VR コントローラで操作した方が没入感が高まるので、そういう意味では Vive でプレイした方が圧倒的に優れているのかもしれません。特に部屋が広くスペースが取れ、Vive のルームスケールでプレイしている人は、Vive の圧勝でしょう。

ただ、こちらの環境ではそこまで広いスペースは取れず、思い切って剣のつもりでコントローラを振り回していると PC や家具などに被害が出かねないので、基本的には XBox コントローラで操作しています・・・。ゲームパッドの方が慣れていて操作も早いですし。そういう意味では Oculus Go + ALVR でも Vive Pro でも同じ操作方法になってしまっているので、引き分けです。

結論

Oculus Go + ALVR に比べて Vive Pro の方が確かにクオリティーは高いですが、GPU性能が GTX 1070 程度の場合は Vive Pro の高解像度をフルに享受できないようで、値段の差ほど違いは大きくはないように感じました。

むしろ値段の差が約5倍もあることを考えると、Skyrim VR をプレイしている限りは Oculus Go + ALVR は大善戦しているようにも感じます。なにより、ケーブルに煩わされることなしで自由にワイヤレスでプレイできるのはとても快適です。

とはいえ、Skyrim VR というゲームがたまたまコントローラー入力を完璧にサポートしているので例外的にうまくいっている例とも言えます。一般的なVRゲームではコントローラー入力はサポートされていないケースが多いので、Oculus Go + ALVR の組み合わせでは満足に動作しないことが多々あります。
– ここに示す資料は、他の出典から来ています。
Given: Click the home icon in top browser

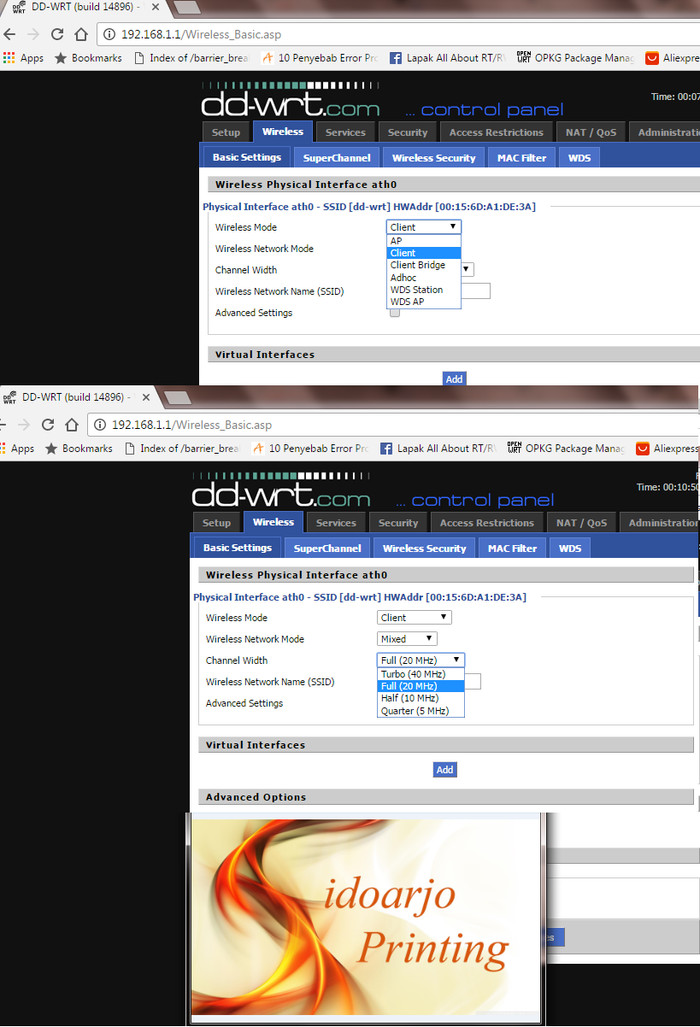Looking at the screenshot, I should coord(81,34).
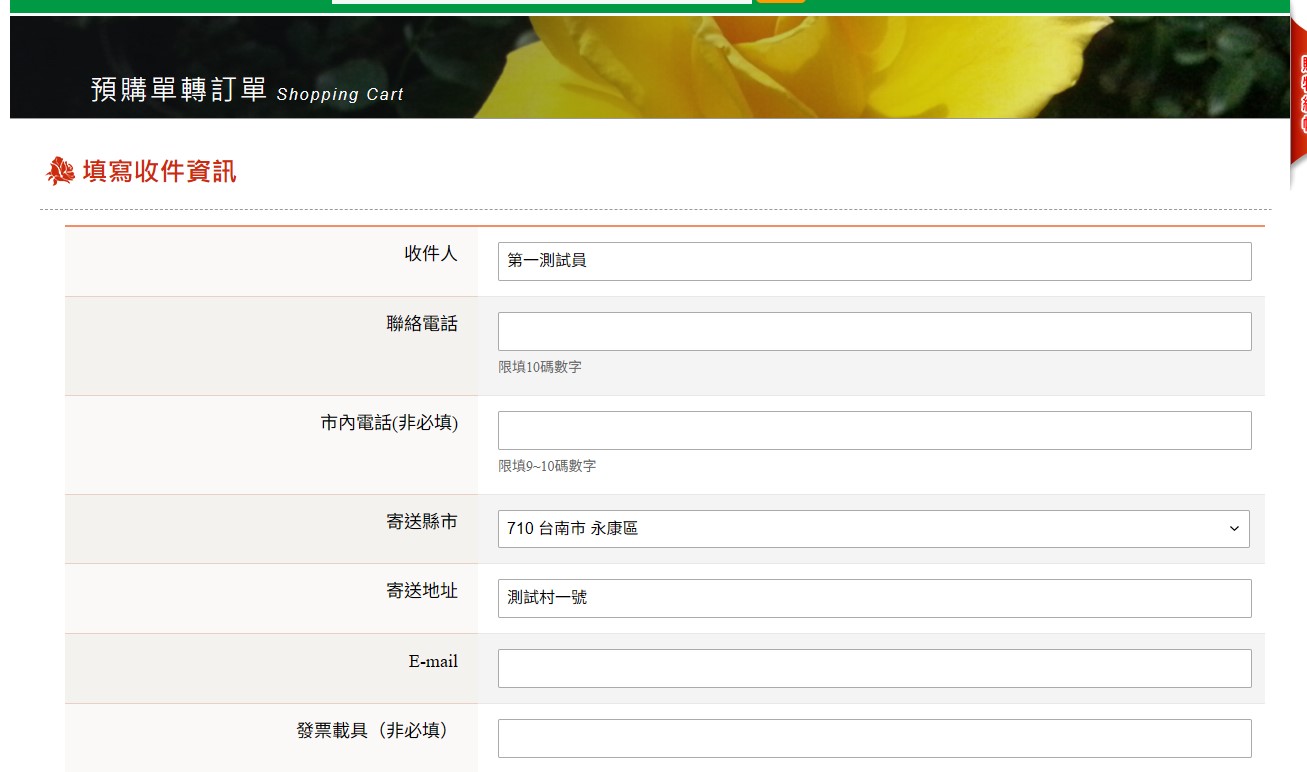
Task: Click the rose icon beside 填寫收件資訊 heading
Action: [61, 172]
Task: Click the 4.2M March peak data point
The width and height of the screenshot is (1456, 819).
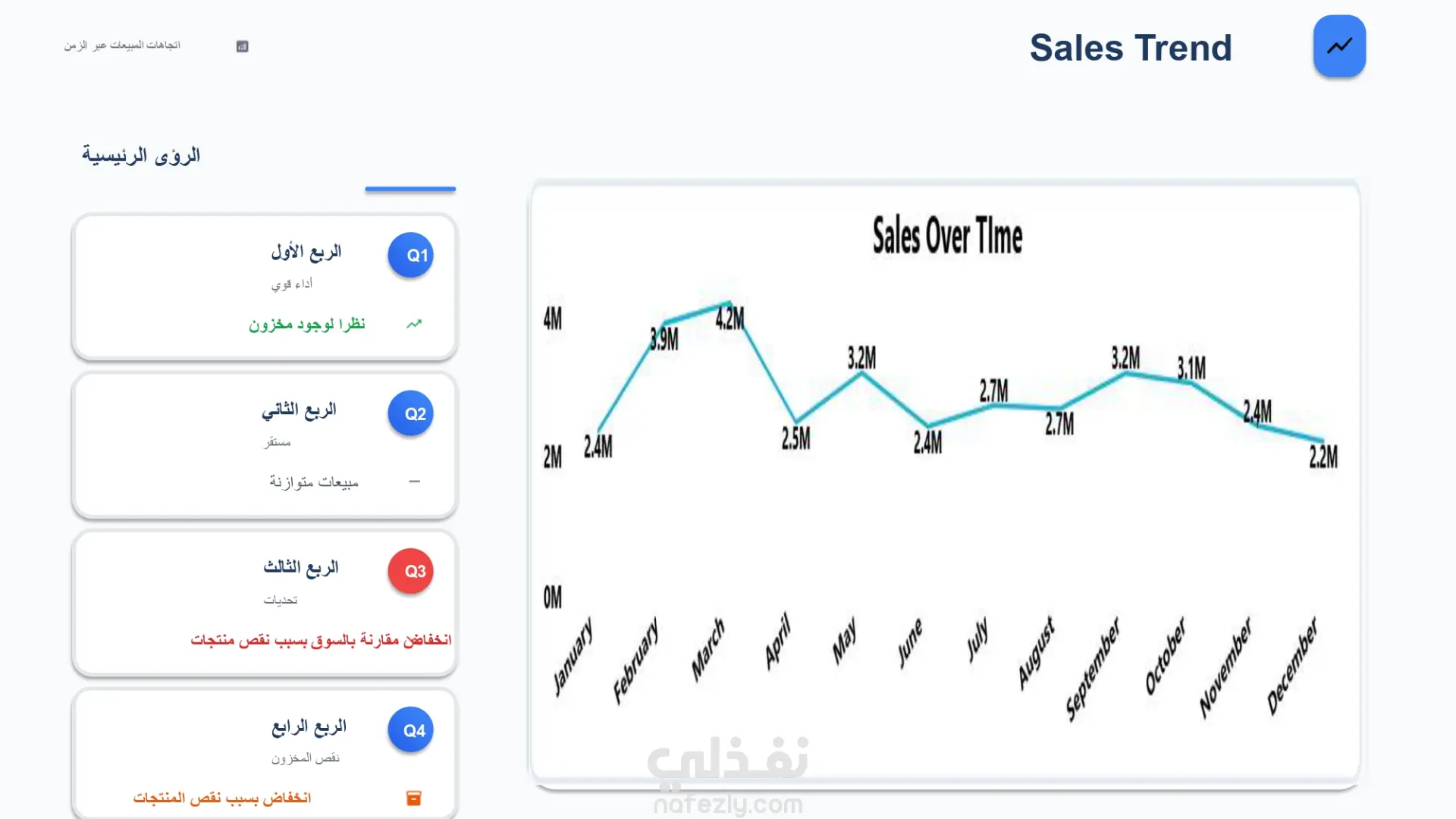Action: [729, 304]
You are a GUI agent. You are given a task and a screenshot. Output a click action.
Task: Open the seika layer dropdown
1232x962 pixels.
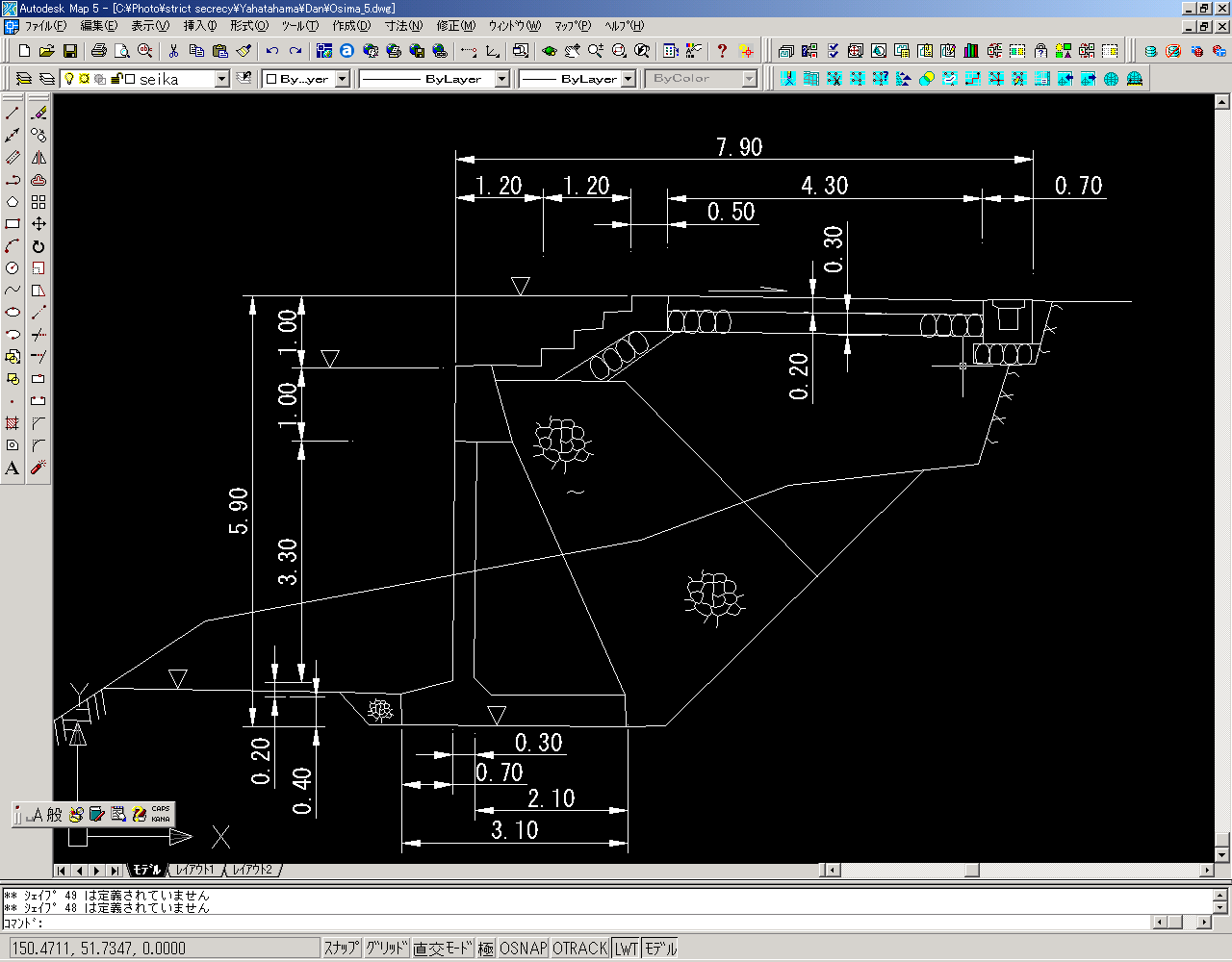pyautogui.click(x=222, y=79)
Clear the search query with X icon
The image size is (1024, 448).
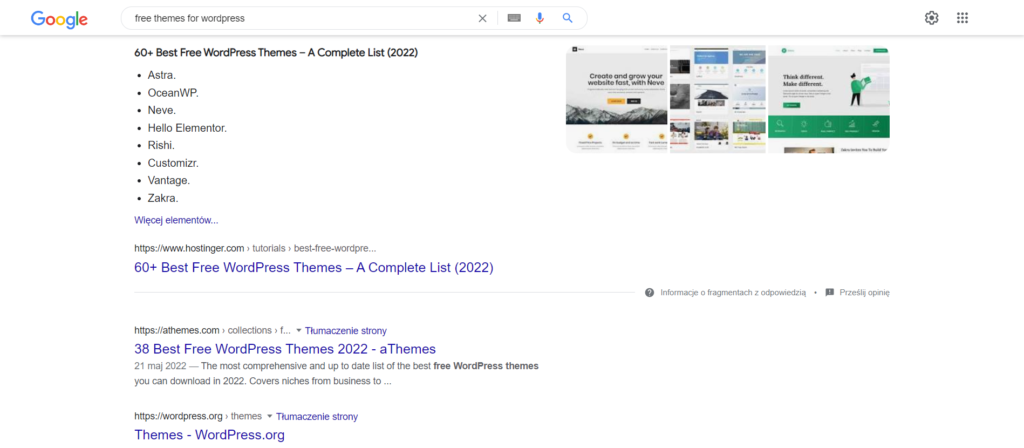[482, 18]
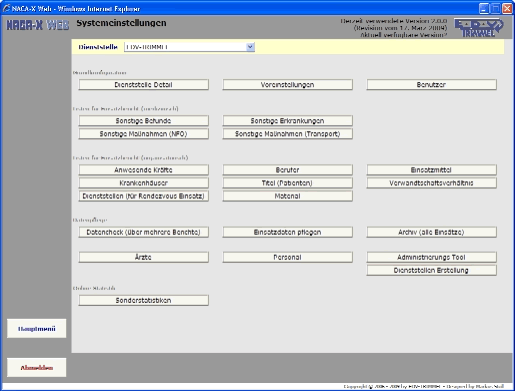This screenshot has width=515, height=391.
Task: Open Anwesende Kräfte list
Action: pyautogui.click(x=144, y=170)
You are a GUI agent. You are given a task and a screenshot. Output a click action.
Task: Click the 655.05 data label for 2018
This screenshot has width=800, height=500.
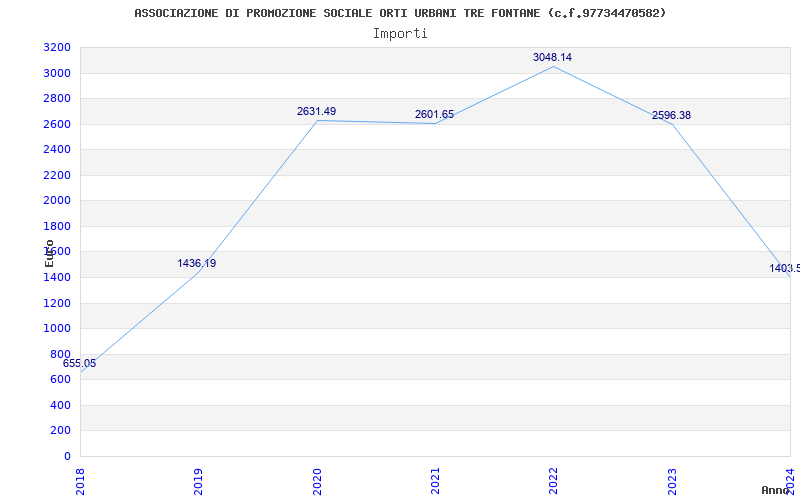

来年 Oculus Go の後継機 Oculus Quest が発売されることがアナウンスされています。 詳細はまだ分かりませんが、仮に 6DoF に対応し両手コントローラーもサポートされ、そして ALVR もそれらに対応すれば、これらの欠点は無くなります。さらに解像度も上がり装着感も改善されれば Vive Pro との差はさらに縮まります。

いずれ、無線LANの規格がさらに高速化され映像圧縮による遅延と劣化が軽減されることがあれば、ケーブルレスのデメリットがなくなりメリットが際立つことになるので、Vive Pro や Windows Mixed Reality などの PC 接続のデバイスを凌駕していく可能性は十分にありえると思います。